Thanks to John Krasinski, we are talking about something that truly matters: The Devil Wears Prada, and how important Emily Blunt’s character is to its legacy. (Which Krasinski would know, because he admits to seeing the film upwards of 72 times which, by my own standards, is still quite low.)
And true, at no point during the press tour for A Quiet Place has Krasinski or anyone said outright that Emily Blunt (whose character I will also refer to as “Emily Blunt” going forward because this is my space and I do what I want) was the story’s star. And at no point has anyone admitted that she overshadows even Meryl. So I’ll say it. Right here, and right now: Emily Blunt is the best character in The Devil Wears Prada.
Because to start, Andie (Anne Hathaway) is incompetent. She shows up to her job interview completely unaware of who she’s meeting with. She has no idea what fashion is, despite Runway being a fashion magazine. (The most famous famous magazine.) She wears outfits I wore to the bank when I was so unhappy with the bank and with my life that I’d completely given up and prayed that I would be fired and set free. She complains constantly. She talks to Miranda’s children despite being told not to. She is an idiot. A bumbling fool. Even my 89-year-old Lithuanian grandfather knows who Dolce & Gabbana is. And if he doesn’t, I’m sure he can still spell it.
And Miranda is the cornerstone. She is surrounded by idiots and she is tethered to a husband who is so weak he can’t handle bringing a book to a restaurant and waiting. Sure, she is kind of mean and yes, she is absolutely too demanding but also same and too bad: you don’t like it, leave the magazine. The year is 2006 and magazines are still very much cool and available to work at. You can’t stand the heat, get out of the sample closet. The woman has earned her place and she’ll be the EIC of Runway for longer than most of us will go on to live.
Nate is a child.
But Emily Blunt survives and thrives. And she, despite her excellent sense of style and ability to do her job well, is somehow eclipsed by Andie because girlfriend gets bangs and a set of Chanel boots. She gets hit by a car and still comes to work weeks later, going on to instill fear in who ends up replacing Anne Hathaway. She works sick, works tired, works frustrated, and still manages not to fly over her desk and scream when Andie won’t stop going on about her weekend despite being told to stop talking, for the love of all that is good. She is all of us, forced to watch people who don’t work as hard or have any ambition fail upwards even though they confuse “don’t speak to anyone and leave the book by the door, thanks” with “walk upstairs into someone’s private home.” And she doesn’t quit. She just . . . keeps working. Because life is hard and that’s what adults do.
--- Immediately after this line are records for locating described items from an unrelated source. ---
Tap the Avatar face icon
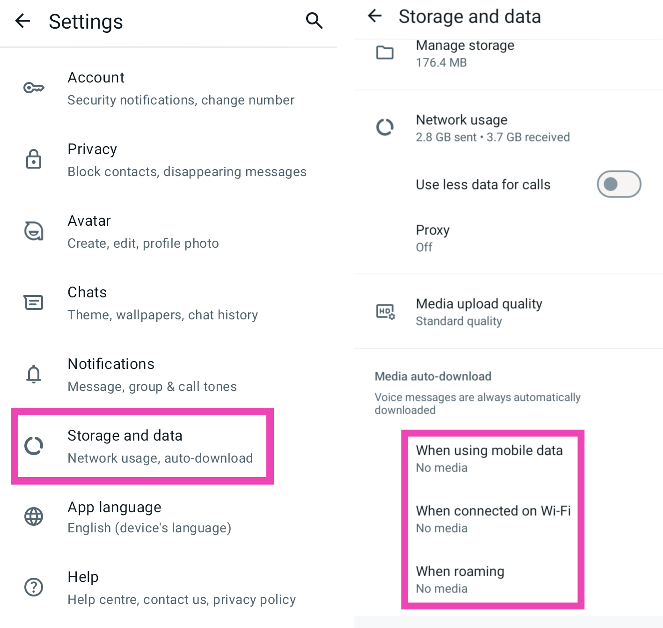The height and width of the screenshot is (628, 663). (33, 231)
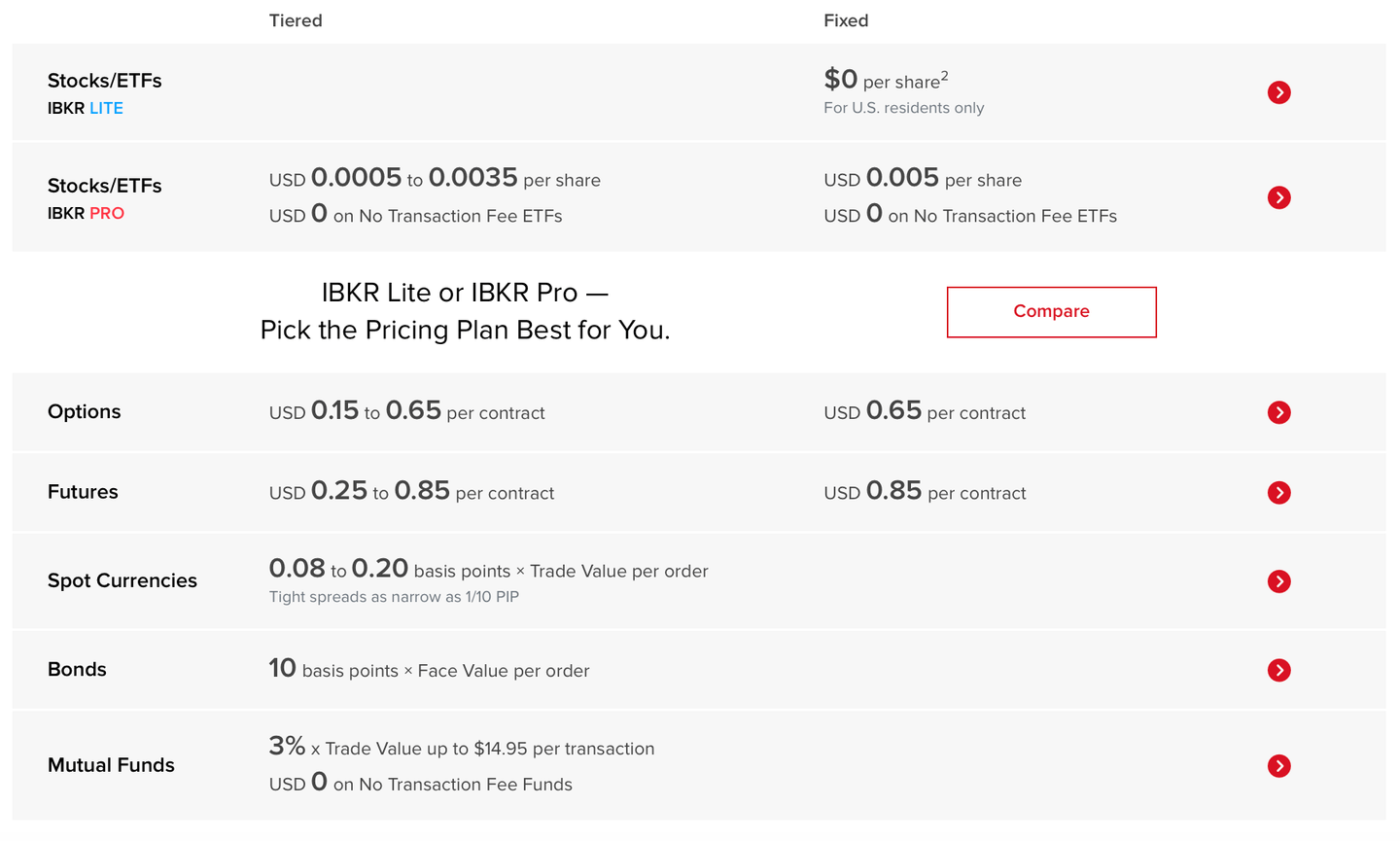Viewport: 1400px width, 841px height.
Task: Open Spot Currencies details with its arrow icon
Action: point(1278,581)
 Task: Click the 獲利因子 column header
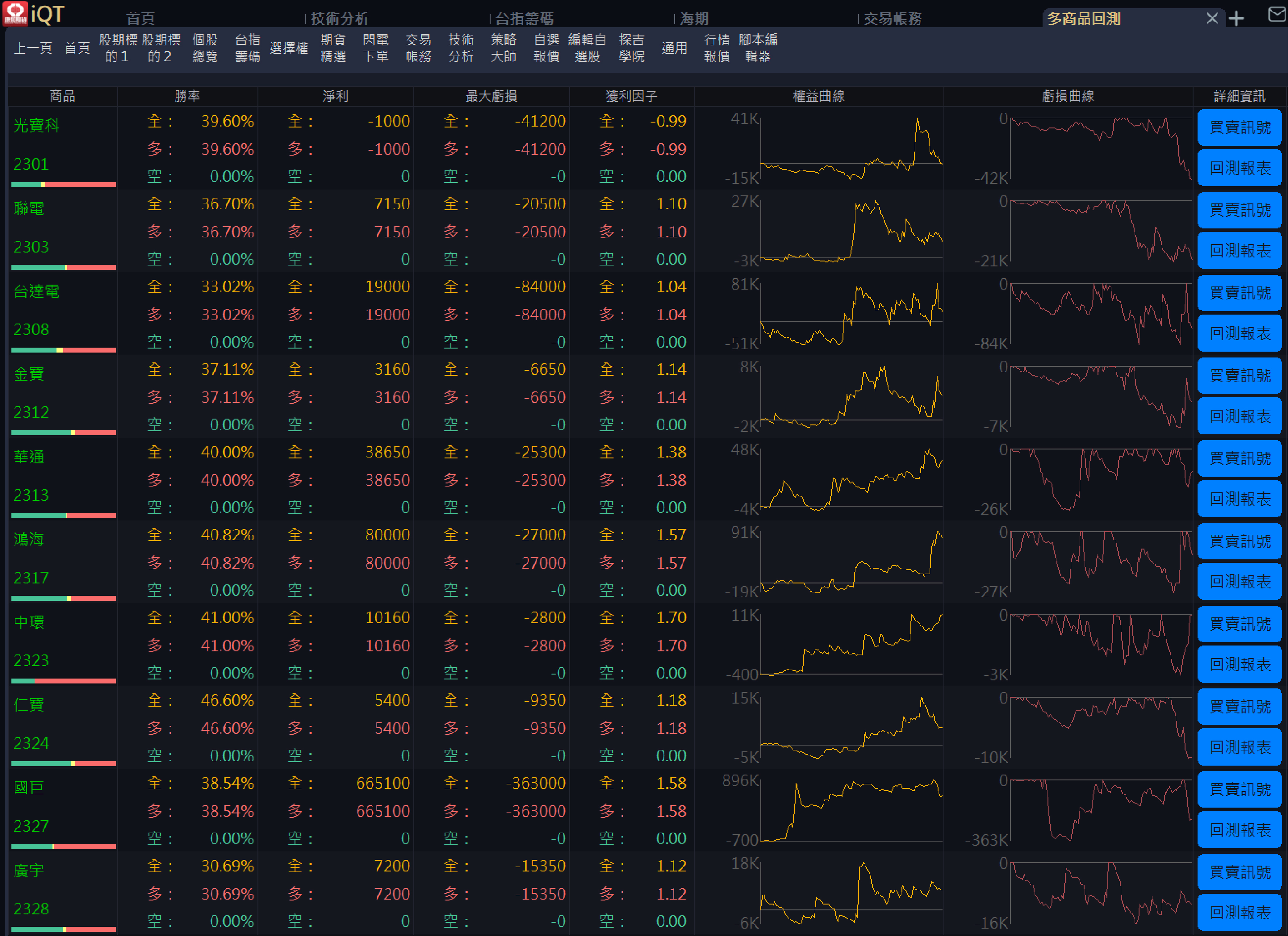[631, 96]
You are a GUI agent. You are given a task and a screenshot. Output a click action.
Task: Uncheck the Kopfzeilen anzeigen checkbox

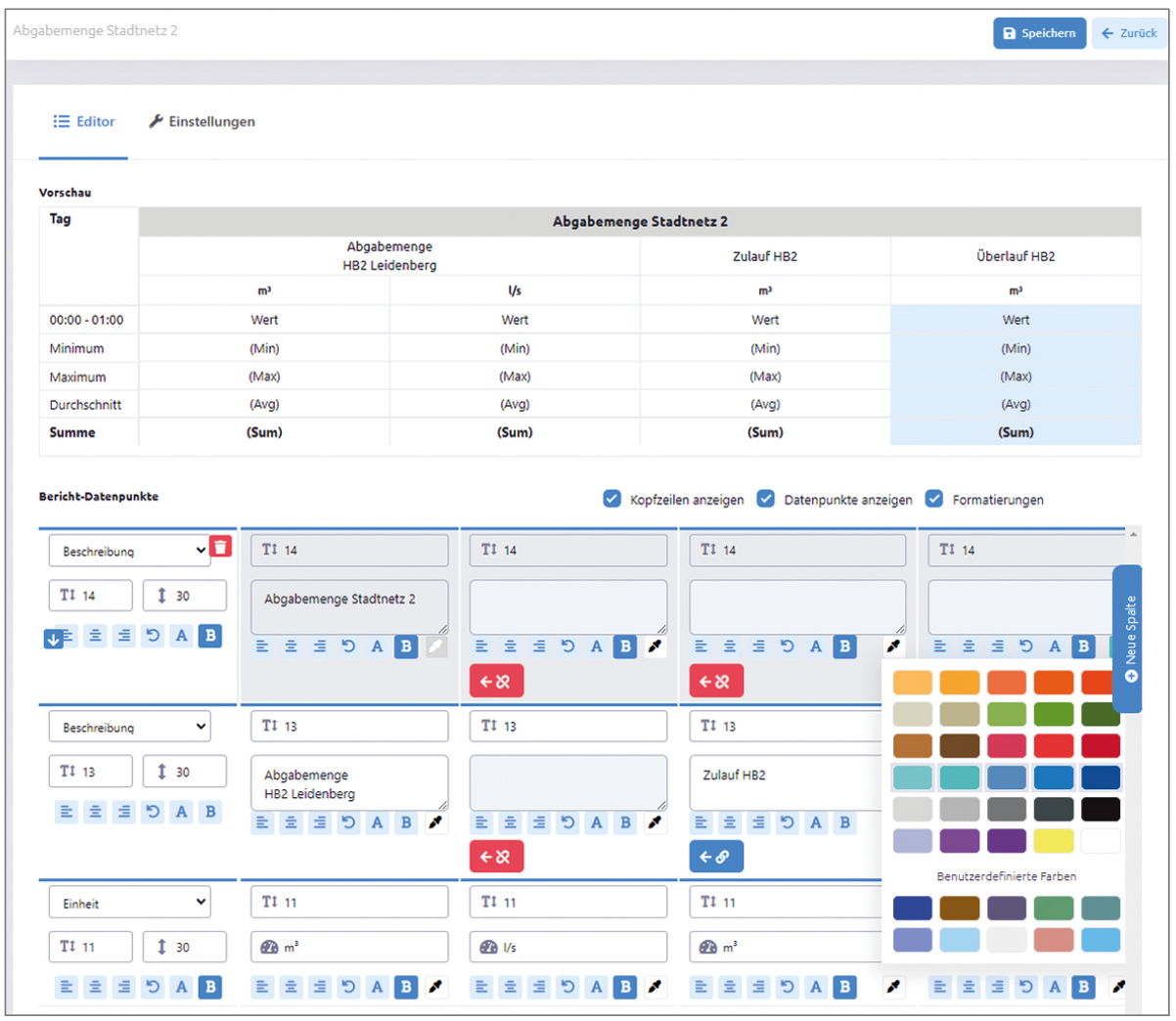[x=611, y=499]
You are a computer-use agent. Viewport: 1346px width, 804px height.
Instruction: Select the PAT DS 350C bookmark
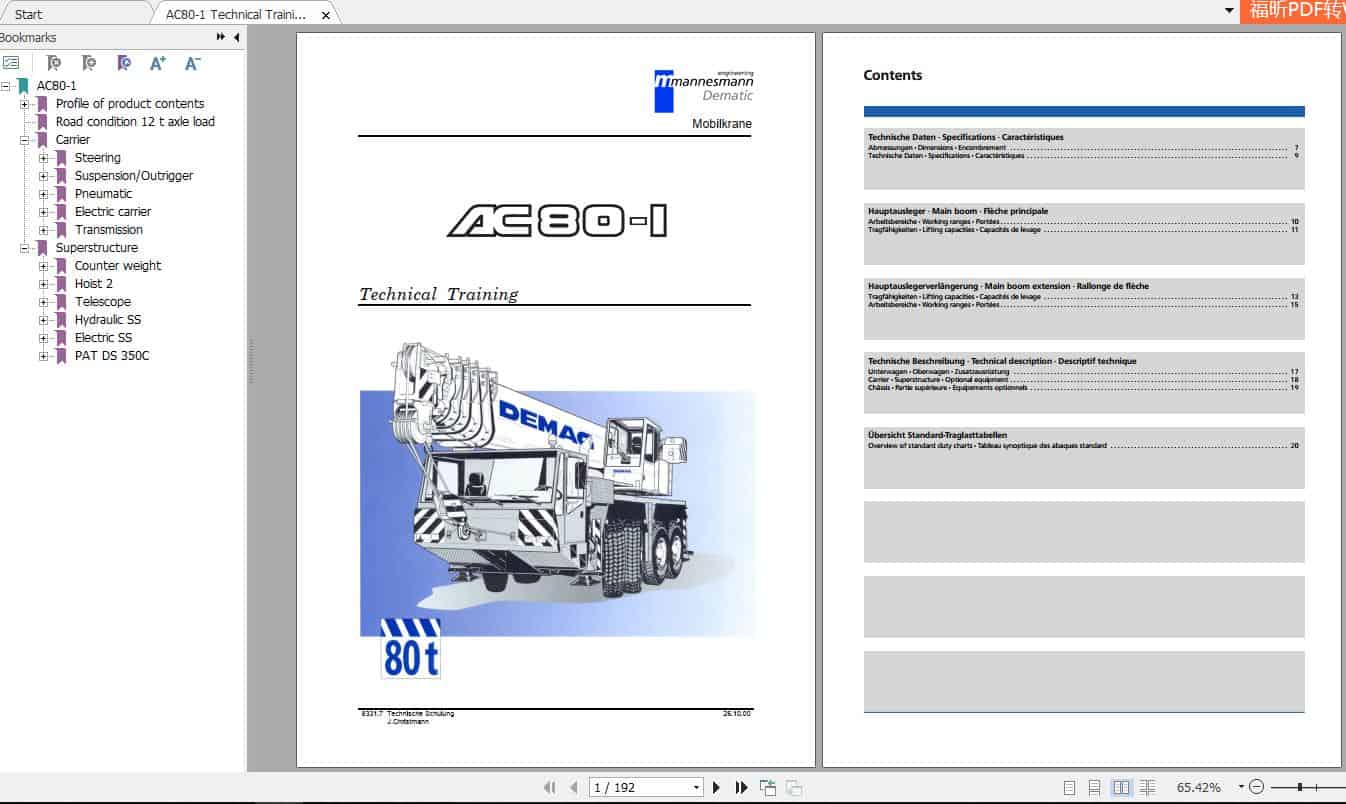(112, 356)
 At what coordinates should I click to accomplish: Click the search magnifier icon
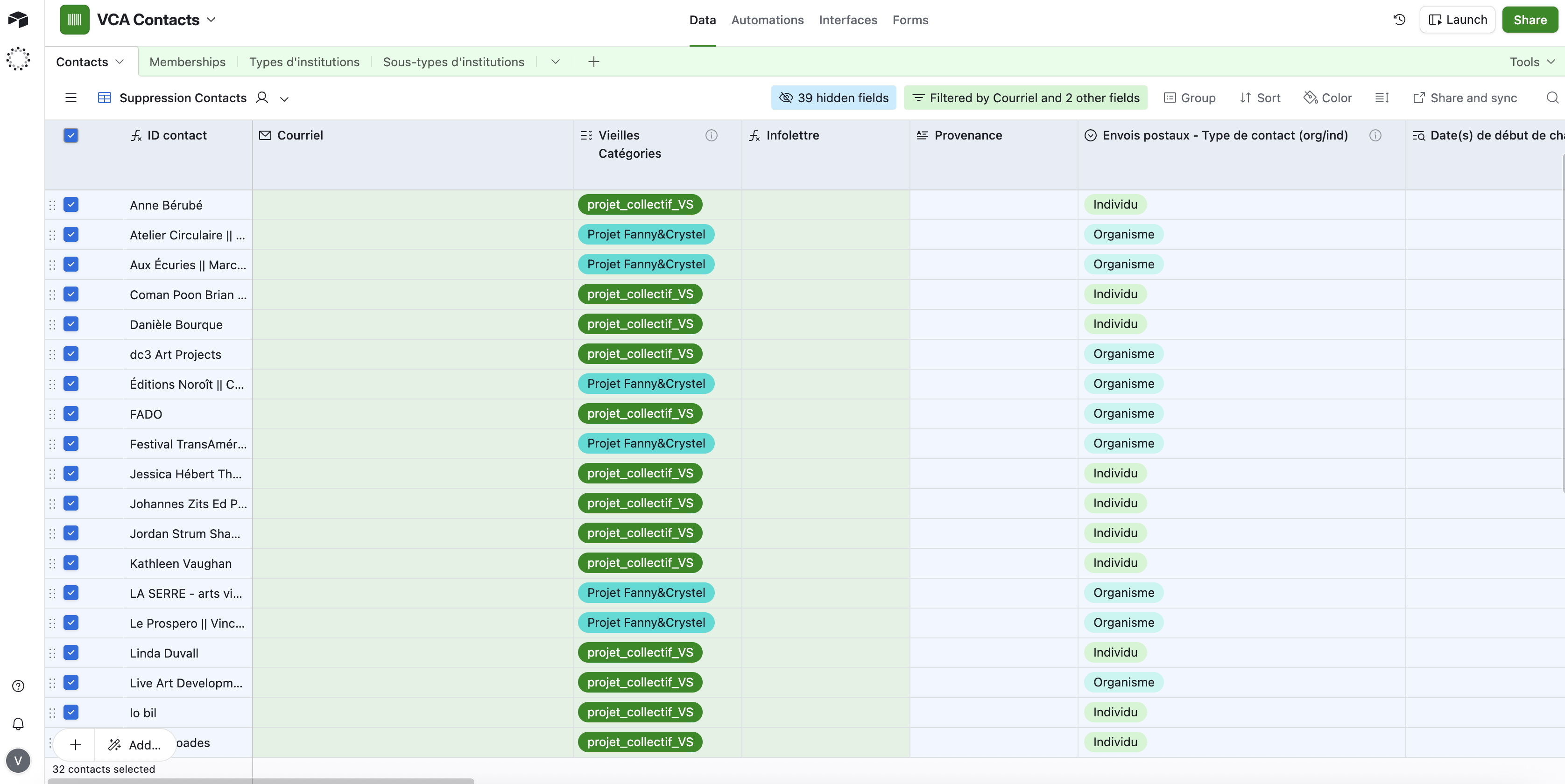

Which doesn’t excuse her size shaming or meanness or refusal to eat carbs. I know this, and I’m not advocating for being petty or catty. But as an aside: everyone else in this movie is bonkers. No one thinks anything through. Not a soul knows how to communicate. At one point Andie’s friends steal her phone from her and play keep-away. At another point, Nate has a cry about his girlfriend missing his birthday. Something else happens with the editor of Paris Runway, and it’s important but in retrospect I guess not that important because I’m blanking on the specifics. I’m not saying Emily is the hero, but I am saying she is the Best. She’s the funniest. She’s the only one who reflects what it feels like to be surrounded by idiots. She is just trying to do her job, man, and now she has to train a grown-ass woman who thinks Miranda Priestly wants to read her story about a bus strike.
I just wish she’d eat more than just a cube of cheese.